Grammatically incorrect

Propagandists in the classroom are a luxury that the poor can afford least of all. While a mastery of mathematics and English can be a ticket out of poverty, a highly cultivated sense of grievance and resentment is not.

-Thomas Sowell

Jeff Jacoby has a piece worth reading at Jewish World Review on the Rutgers English department debacle.
Is English grammar racist?

A slice (but RTWT):

Today, of course, Rutgers and its champions of “critical grammar” would regard Churchill’s emphasis on acquiring “the essential structure of the ordinary British sentence” as a primitive abomination. John F. Kennedy said of Churchill that he “mobilized the English language and sent it into battle”; there is little question that the power of Churchill’s well-wrought English rhetoric helped save Western civilization in one of its darkest hours. (The power of that prose also earned Churchill the Nobel Prize for Literature in 1953.)…

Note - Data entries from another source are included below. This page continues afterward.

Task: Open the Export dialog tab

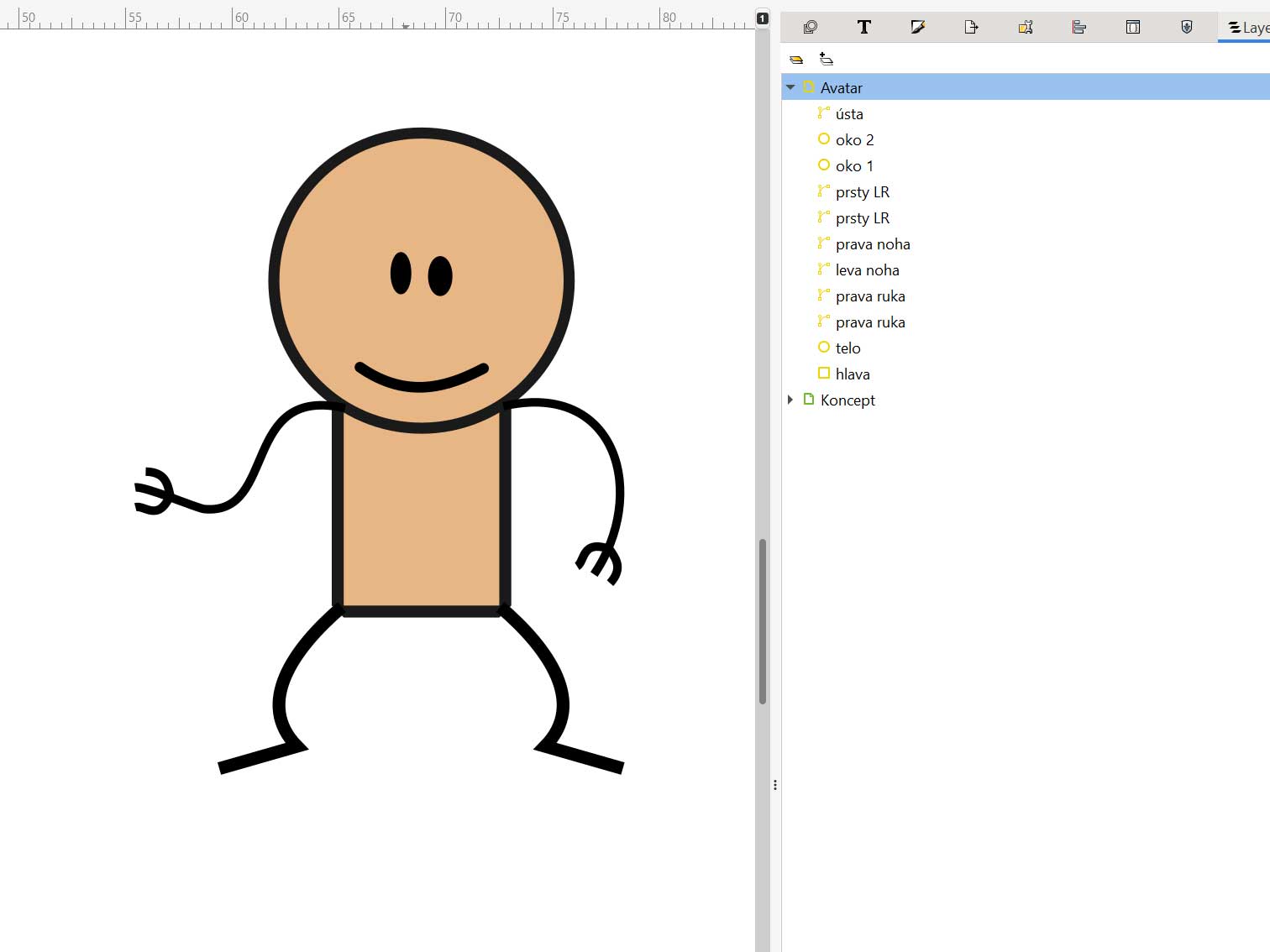Action: [971, 28]
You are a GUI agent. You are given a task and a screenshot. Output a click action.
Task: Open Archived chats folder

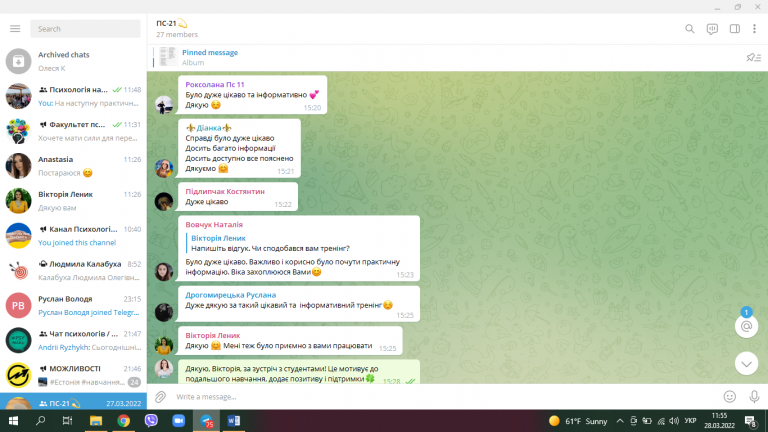coord(73,61)
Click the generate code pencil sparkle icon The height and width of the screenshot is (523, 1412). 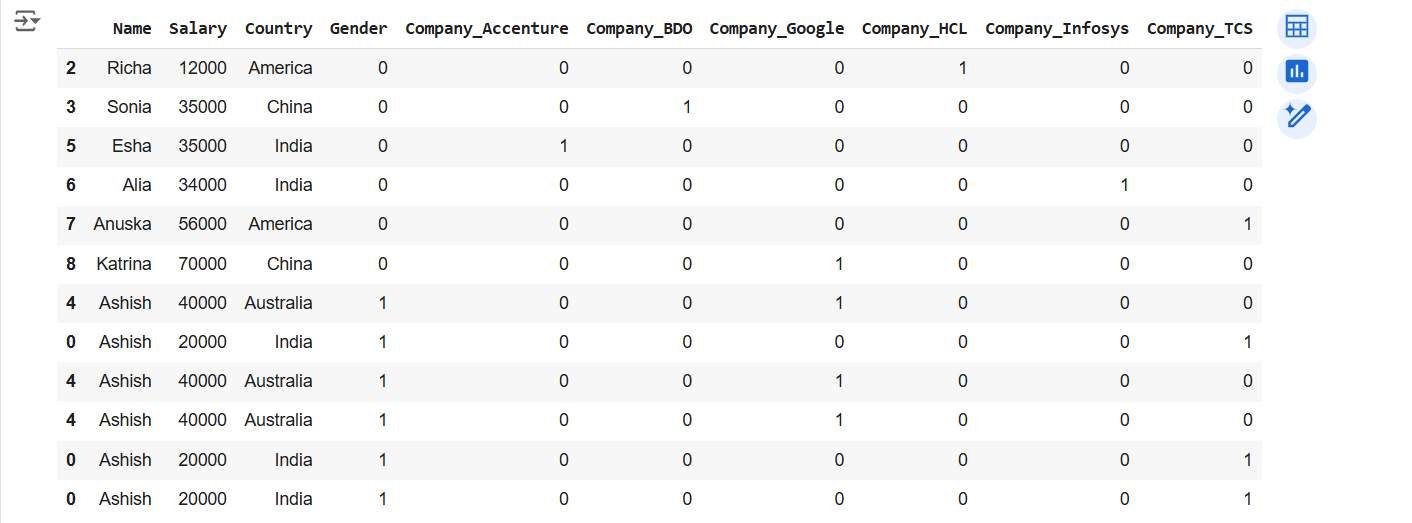coord(1297,116)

“In short,” observes David Bernstein, a university professor and head of the Liberty & Law Center at George Mason University,

the Rutgers English Department wants to make sure that students who come to Rutgers with a poor grasp of standard written English not only remain in that state, but come to believe that learning standard English is a concession to racism. I remember when keeping “people of color” ignorant was considered part of white supremacy.

Churchill’s majestic command of English was due, in part, to rigorous training. Training of the sort that instills discipline, perseverance and clear thinking; whatever the subject. Rutgers charges over $900 per credit hour to willfully deny this opportunity to its students. Because those virtues have been racialized.

Churchill’s profound grasp of rhetoric didn’t merely serve him well during Question Period, it played a critical role in keeping all of us – including Black, Indigenous, People of Color – from slavery under a global racist tyranny. Countless LBGTQ people live today because a virulently anti­gay totalitarian was defeated.

At Rutgers, though, it is no longer enough to vilify Churchill with slipshod fantasies of racism, sexism, and colonialism: Now add to his sins an exemplary command of language.

It might be useful to bring the news to Rutgers that among those who shared that facility are Frederick Douglass, Ida B. Wells, and Martin Luther King.